Israël: une trouvaille technologique pour prévenir les attaques terroristes

Repérer les auteurs potentiels d’attentats, avant qu’ils ne passent à l’acte, les services de sécurité israéliens pensent que c’est possible. Et ils misent sur une nouvelle technologie dont le champ d’action se situe sur les réseaux sociaux.

Nous sommes en octobre 2015. C’est le début d’un nouvel épisode du conflit israélo-palestinien ; les attaques au couteau et à la voiture bélier. Une nouvelle forme d’intifada. Les services de sécurité, notamment le Shin Bet, l’équivalent israélien de la DGSI française, parlent « d’intifada des loups solitaires ». Et visiblement, les outils traditionnels du renseignement ne fonctionnent plus. Les responsables de la sécurité ont beau renforcer leur dispositif sur le terrain, rien n’y fait. Cela marque le point de départ d’une nouvelle approche : le profilage des terroristes potentiels sur les réseaux sociaux.

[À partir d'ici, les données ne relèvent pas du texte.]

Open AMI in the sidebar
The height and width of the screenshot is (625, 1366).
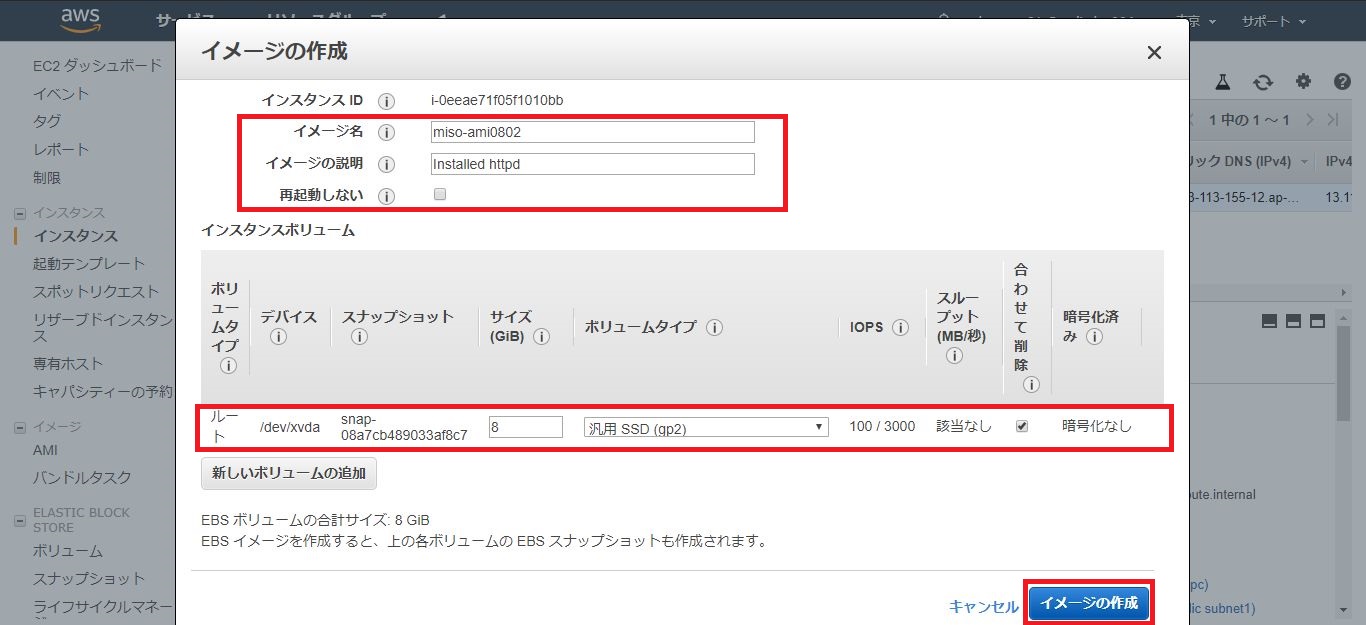45,450
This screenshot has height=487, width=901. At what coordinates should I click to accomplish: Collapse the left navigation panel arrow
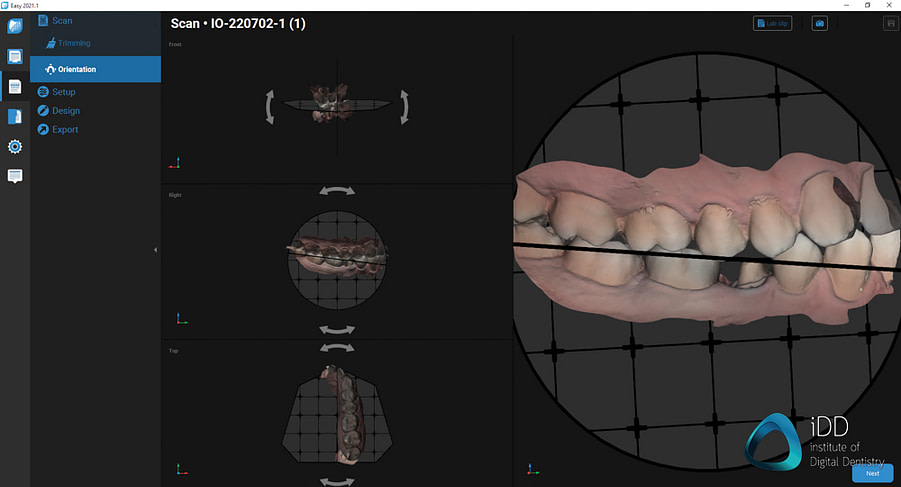(155, 250)
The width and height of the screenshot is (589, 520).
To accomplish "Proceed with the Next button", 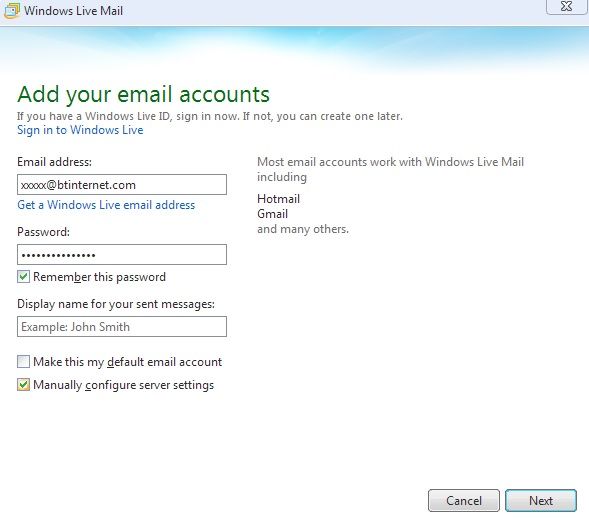I will [541, 500].
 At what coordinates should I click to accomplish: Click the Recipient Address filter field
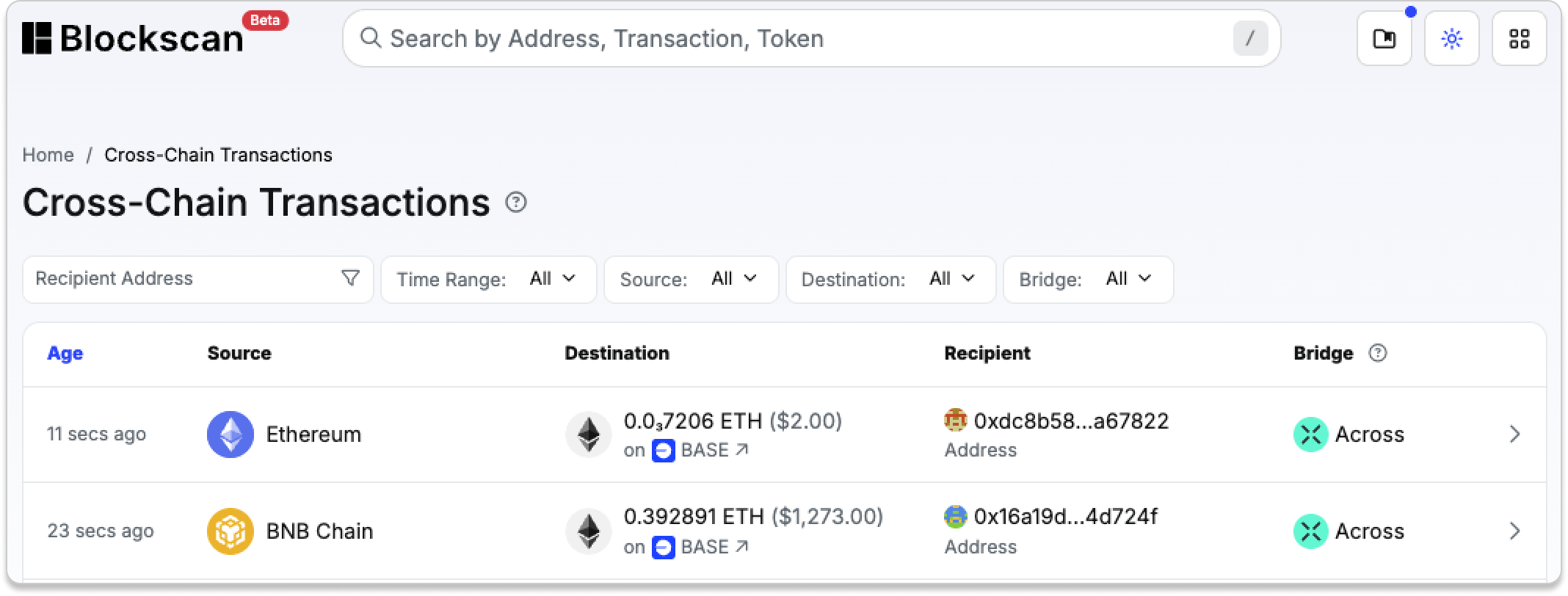point(184,279)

Des méthodes encore secrètes

Très vite, les spécialistes du Shin Bet se rendent compte que dans de très nombreux cas, des signes avant-coureurs du passage à l’acte apparaissent sur Facebook par exemple. Une surveillance des réseaux sociaux, automatisée en grande partie, est mise en place par les services de sécurité intérieure israéliens. Et les résultats ne se font pas attendre ; 2 000 internautes palestiniens, considérés comme des auteurs d’attaques potentiels, sont vérifiés et mis en garde. Mais plus de 400 Palestiniens ont été incarcérés au cours de l’année écoulée pour danger clair et imminent d’attaque terroriste, selon des données fournies par Nadav Argaman, le chef du Shin Bet en personne.

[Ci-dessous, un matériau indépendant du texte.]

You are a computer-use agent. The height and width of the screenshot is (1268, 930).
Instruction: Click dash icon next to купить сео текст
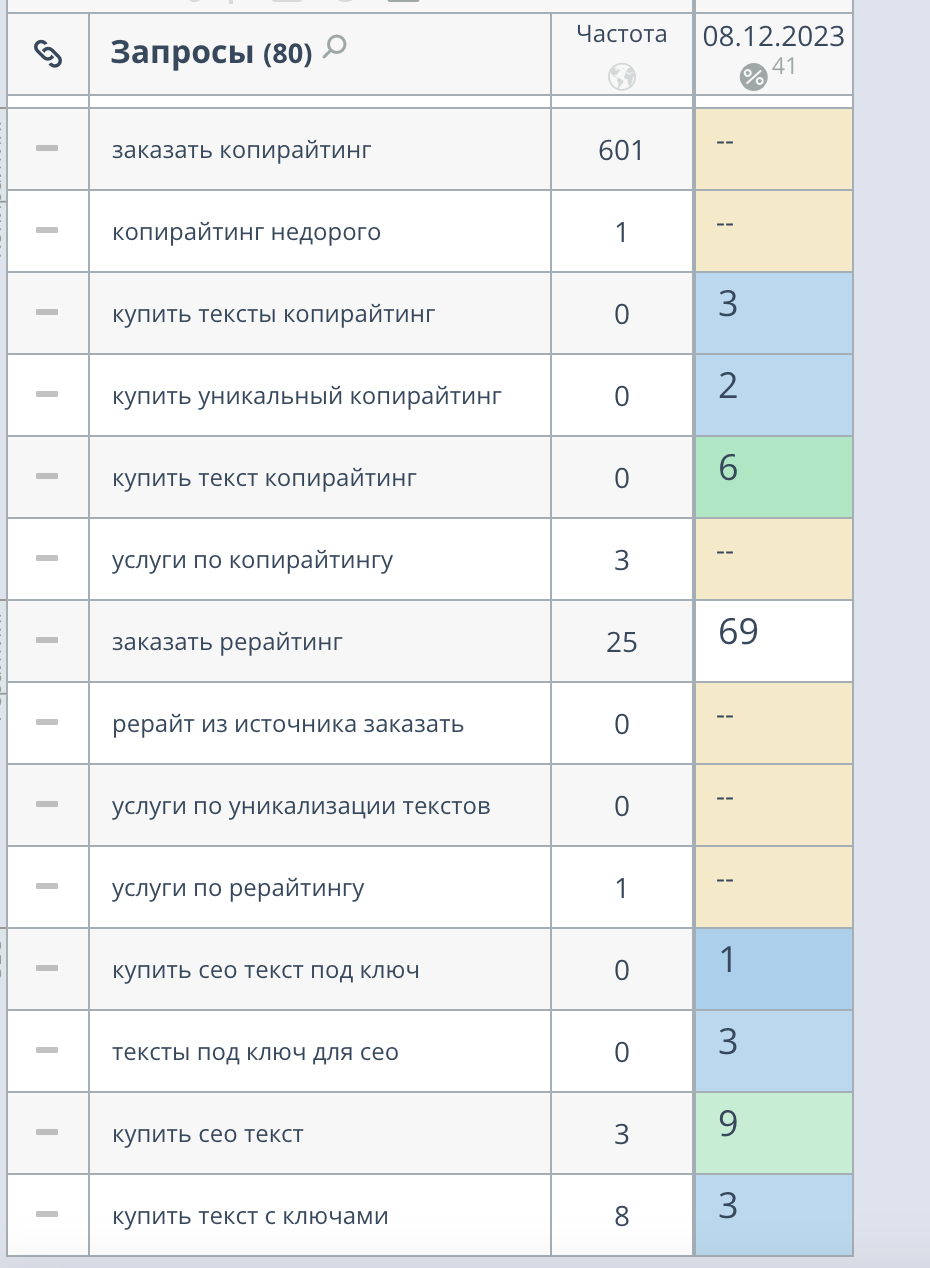(47, 1132)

Alors que les Israéliens se montrent très discrets sur les méthodes qui sont utilisées, on sait que ce sont des algorithmes développés qui prennent en compte de nombreux facteurs repérés auprès des auteurs d’attaques dans le passé. Notamment un très net regain d’activité sur la Toile les nuits qui précèdent le passage à l’acte. La situation familiale est également scrutée. On remarque aussi la publication de sortes de testaments virtuels. Et des exemples concrets ont été donnés de Palestiniens interceptés sur le point de commettre un attentat. Pour preuve, le Shin Bet indique que dans certains cas, on a trouvé un couteau dans leur sac.

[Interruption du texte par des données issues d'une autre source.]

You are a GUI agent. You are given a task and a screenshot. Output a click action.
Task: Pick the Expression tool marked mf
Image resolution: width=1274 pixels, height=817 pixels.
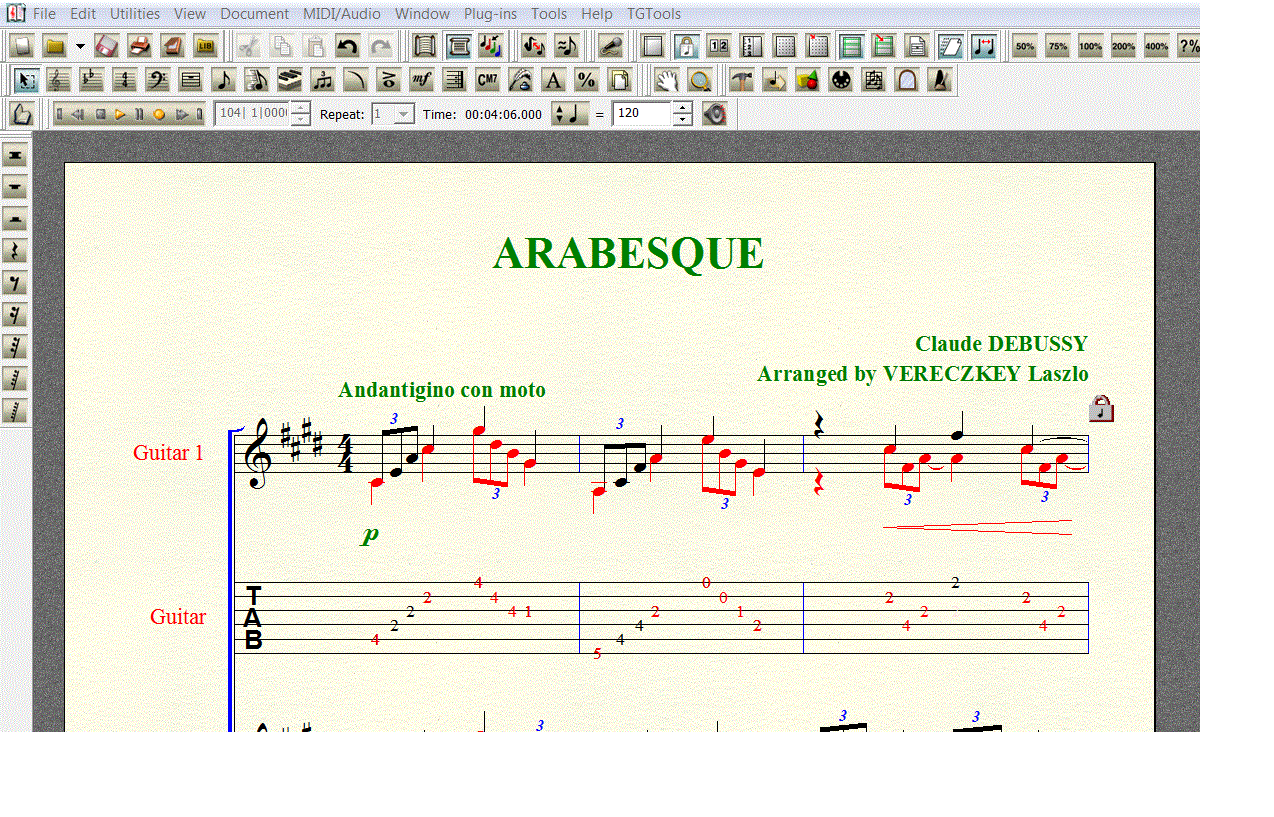[x=422, y=80]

Shai Gilboa, le président de Faception, affirme qu’à l’aide des méthodes développées par sa startup, neuf des onze assaillants des attentats de Paris en novembre 2015 auraient pu être repérés avant le passage à l’acte.

Les ultra-nationalistes israéliens également visés

Certaines de ces méthodes sont décriées, car il y a atteinte visible à la vie privée, mais pour les Israéliens, ce qui compte c’est le résultat. Et on peut parler d’une très nette accalmie sur le terrain, comme on l’a vu le mois dernier avec la proclamation de Jérusalem comme capitale d’Israël par Donald Trump. Le fait que ce sont surtout des Palestiniens qui sont visés par ces méthodes est à la base du manque de réaction notamment des ONG israéliennes. Mais la sécurité intérieure israélienne commence à utiliser ces mêmes méthodes à l’encontre d’ultra-nationalistes israéliens cette fois. Et cela, c’est tout nouveau.